US Drops Tariffs on Roquefort
May 20, 2009
From the Wall Street Journal
The European Commission and the U.S. announced a provisional agreement in a lengthy dispute over the European Union’s ban on hormone-treated beef.
The deal ends for now the threat of retaliatory duties from the U.S. on EU products ranging from Roquefort cheese from France to Spanish hams and Italian mineral water. And it more than triples the amount of beef from cattle untreated by hormones that the U.S. can export to the EU.
But it doesn’t address the main controversy: the U.S. practice of feeding hormones to cattle to make them bigger. The U.S. says beef from hormone-fed cattle is safe to eat. The EU says one of the hormones causes cancer and others pose a health risk.
The U.S. and EU reached a provisional deal to end the threat of duties on EU products such as Roquefort cheese, seen here maturing. The arrangement is designed to allow U.S. beef producers to benefit economically more directly than they would from tariffs on EU goods. Obama administration officials said they simply decided to table the long-running hormone dispute in exchange for an enlarged EU market for hormone-free U.S. beef. An official at the U.S. Trade Representative’s office said it was too early to say if the administration would seek to revive the dispute later.

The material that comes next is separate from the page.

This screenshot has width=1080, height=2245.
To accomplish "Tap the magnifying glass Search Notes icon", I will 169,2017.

“We still believe that the EU’s hormones ban is not scientifically justified,” said USTR spokeswoman Nefeterius McPherson. “However, for the past 20 years, our beef industry has been virtually shut out of the European market. We therefore decided to set aside our differences, for the time being.”
The deal must still be approved by officials from EU countries.

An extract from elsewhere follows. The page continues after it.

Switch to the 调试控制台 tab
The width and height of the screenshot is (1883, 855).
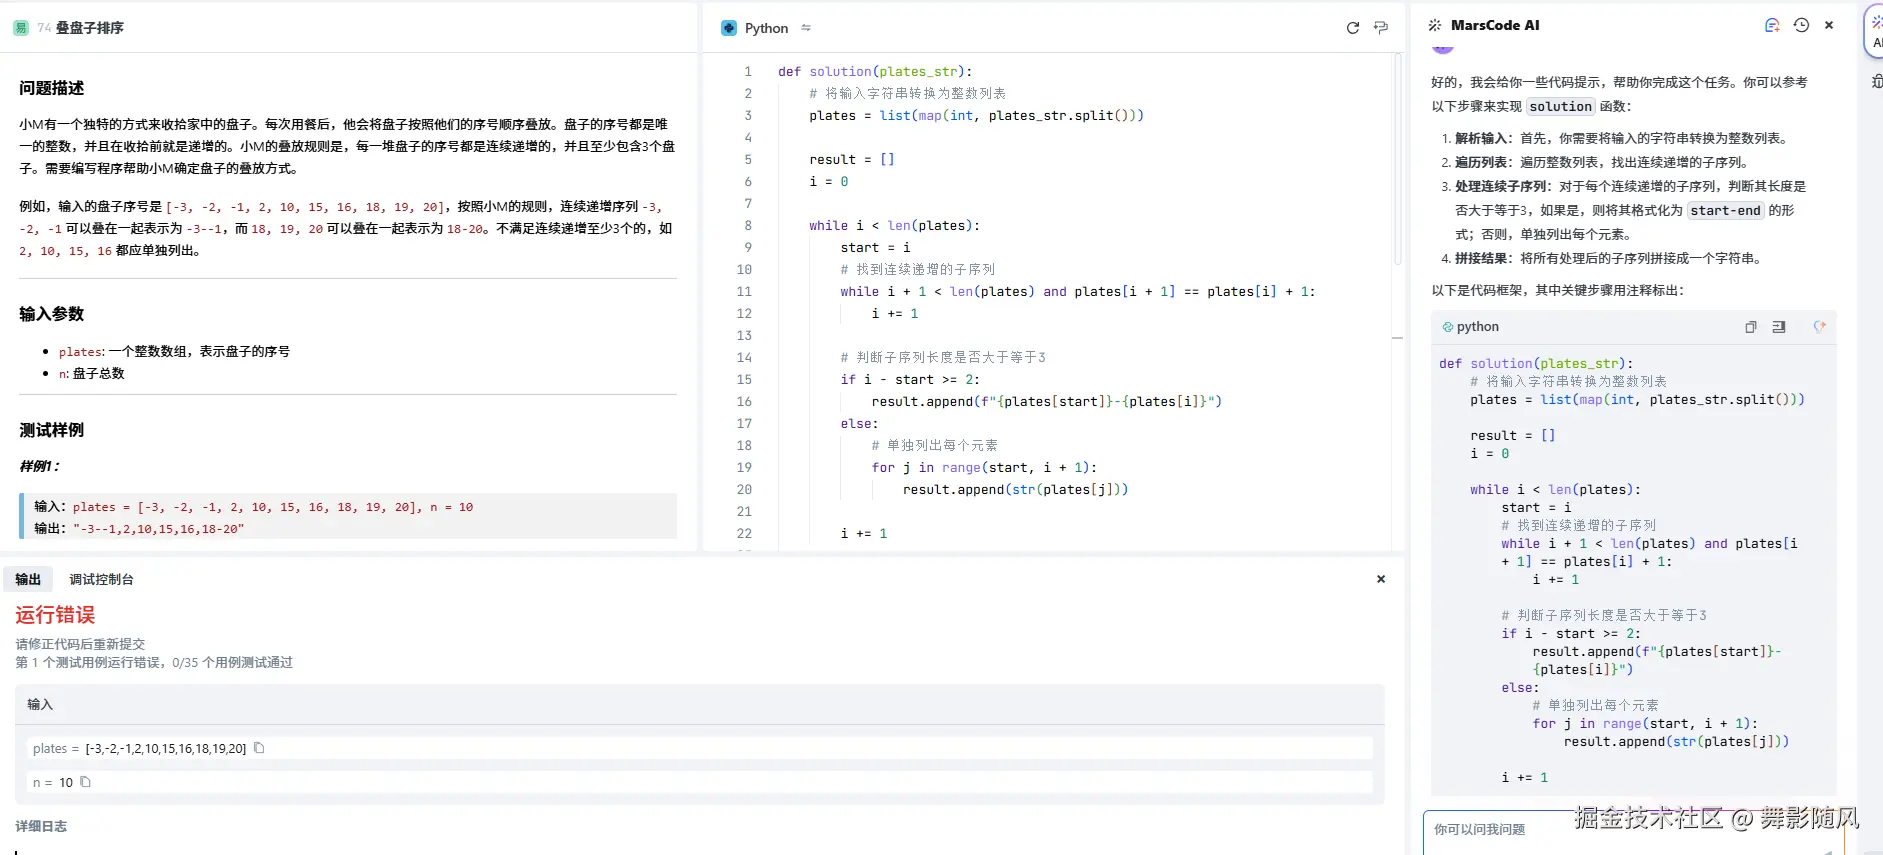(101, 579)
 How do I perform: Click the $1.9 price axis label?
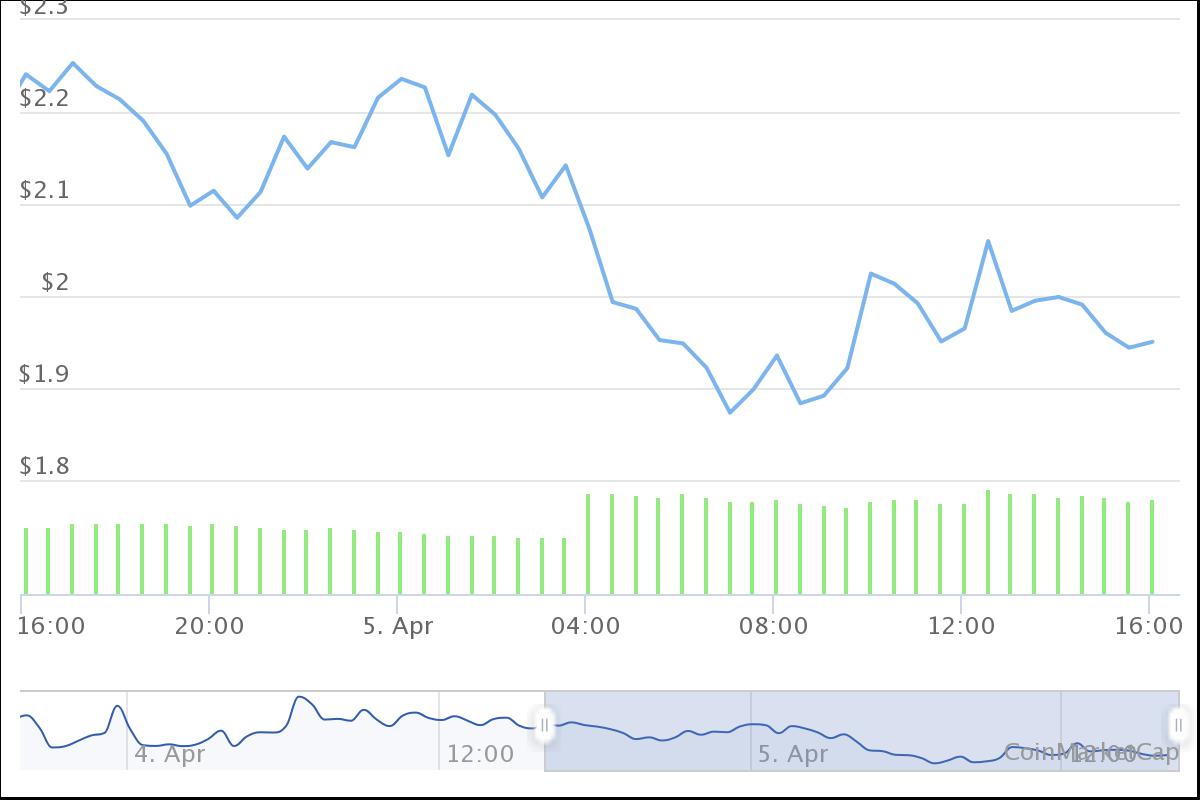tap(43, 374)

“This does not resolve the [World Trade Organization] case. It pushes it down the road for four years, with a sweetener for the U.S. beef industry,” said Timothy Josling, professor emeritus at Stanford University’s Food Research Institute in Palo Alto, Calif.

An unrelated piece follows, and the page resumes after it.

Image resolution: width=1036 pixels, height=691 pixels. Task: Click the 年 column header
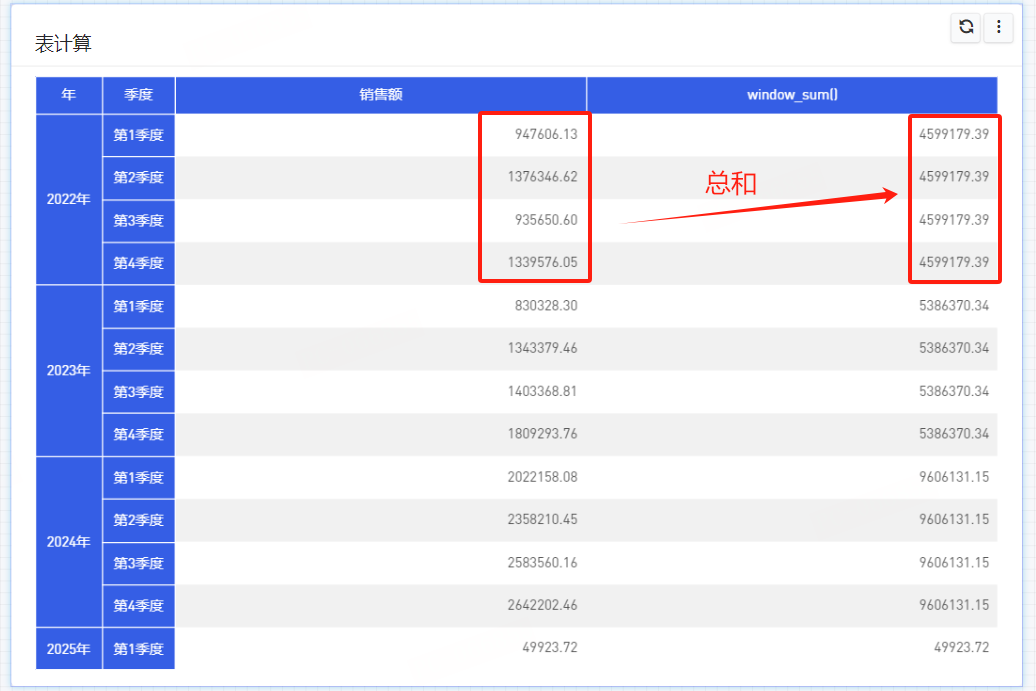[x=69, y=95]
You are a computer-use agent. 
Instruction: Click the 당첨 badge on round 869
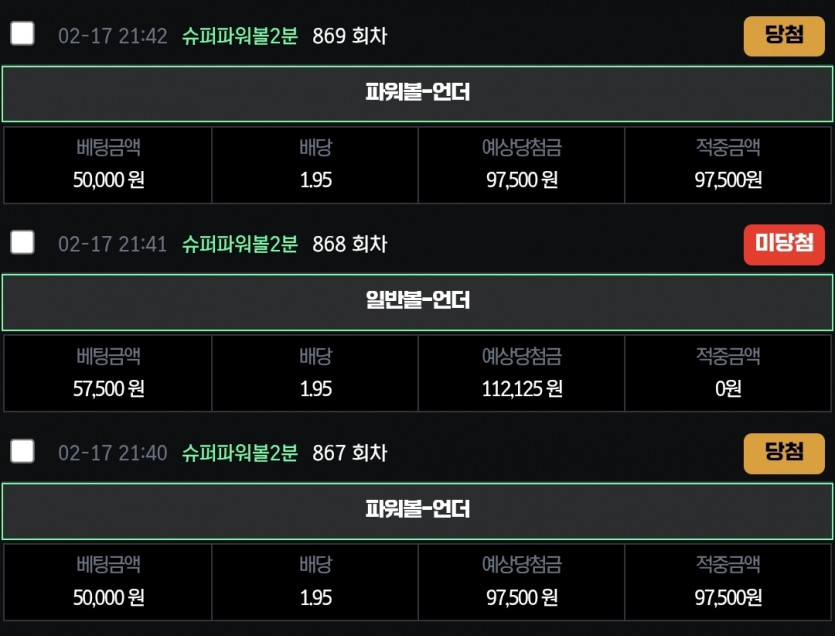coord(784,36)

“We call this a first step,” said Gregg Doud, chief economist of the National Cattlemen’s Beef Association, which wants the administration to keep pushing the EU to drop the ban on hormone-treated beef.
“It’s a great thing,” said Liz Thorpe of New York specialty shop Murray’s Cheese, which — fearing a tariff increase — had ordered 300 extra pounds of Roquefort. Most of her stash sold as customers learned the venerable French blue might be priced off store shelves, Ms. Thorpe said.